Sería injusto ignorar que bastante antes de esta inquietante
coyuntura sobraban síntomas de que las cosas no andaban del todo bien.
A partir de los ataques del 11 de septiembre de 2001, la cuestión de la
seguridad, en particular la lucha contra el terrorismo, se había convertido en
la prioridad para Estados Unidos. Afganistán y la guerra en Irak iniciaron
fuertes controversias entre las principales potencias, con consecuencias en
términos de descoordinación y competencias por influir en zonas conflictivas,
en particular Medio Oriente. Poco después, la crisis de las hipotecas subprime
de 2008 puso al sistema financiero al borde del colapso y obligó tanto a los
gobiernos como a los principales bancos centrales a realizar esfuerzos
extraordinarios para evitar una debacle similar o peor que la de 1929-30. Esto
explica la política de bajísimas tasas de interés que tuvimos desde entonces,
que cambió la lógica del mundo de las inversiones y contribuyó a impulsar la
revolución digital, con foco en la robótica y la inteligencia artificial. Se
aceleraron los cambios disruptivos en nuestra vida cotidiana en cuanto a las
formas de relacionamiento y comunicación, pero sobre todo en el mercado de
trabajo. Se profundizó así el aumento de la inequidad y la crisis de la vieja
clase media inserta en el sector industrial tradicional. Se ensanchó la base
demográfica refractaria a la modernización y celosa de los cambios que la
globalización traía aparejados, incluidas las migraciones y la diversidad
religiosa, étnica y cultural, en amplias regiones de países desarrollados, como
en el “cinturón oxidado” del Medio Oeste de EE.UU., donde anidó y en gran
medida se sostiene el “fenómeno Trump”. El cambio climático constituye tal vez
la evidencia más incontrastable del disfuncionamiento del sistema
internacional: un fenómeno que requería sentido común, acciones conjuntas y
mecanismos de compensación para favorecer a los países menos desarrollados
terminó empantanado en medio del negacionismo, la hipocresía, el egoísmo y la
procrastinación.
Incluso si estas alarmas hubiesen sido
tomadas en serio, la invasión de Rusia a Ucrania hubiese implicado una
disrupción extraordinaria y un cambio súbito en las prioridades estratégicas de
las principales potencias. Y no solo por las nuevas amenazas que semejante
agresión plantea, en particular para países que arrastraban fuertes
restricciones fiscales por cuestiones demográficas, que se agudizaron por la
pandemia. De combinarse tres fenómenos muy dramáticos, se corre el riesgo de
que se ahonden los desequilibrios existentes. En primer lugar, una crisis de
abastecimiento de alimentos, con fuertes aumentos en el trigo y muy probables
hambrunas en varios países de África. En segundo lugar, una crisis energética,
con el gas y el petróleo, hasta hace poco vistos casi como reliquias del viejo
capitalismo, convertidos en las estrellas de la nueva época y con derivaciones
geopolíticas, como puede verse en la nueva política de EE.UU. respecto de
Venezuela, y relaja los laxos estándares en materia ambiental. Por último, la
tardía respuesta de los bancos centrales frente al fenómeno inflacionario
implica un fuerte incremento en el costo de financiamiento para países,
empresas y familias: entramos en un ciclo de crisis de deuda soberana, mayores
costos para producir e innovar y menos dinero para consumir.

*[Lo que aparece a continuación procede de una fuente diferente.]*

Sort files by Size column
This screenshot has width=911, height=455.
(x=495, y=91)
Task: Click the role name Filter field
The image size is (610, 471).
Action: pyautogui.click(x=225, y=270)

En este contexto, la Argentina debería estar planificando
cómo adaptarse y sacar ventajas: ya reestructuró su deuda y no sufrirá
problemas de estrangulamiento pues nunca logró volver a los mercados
voluntarios de crédito; ya exporta alimentos y podría duplicar en poco tiempo
los actuales volúmenes con solo generar previsibilidad y confianza; y posee un
extraordinario potencial en hidrocarburos y en energías renovables. Una nueva
oportunidad perdida en medio de una inercia enfermiza de peleas absurdas,
debates inconducentes y egoísmos desatados.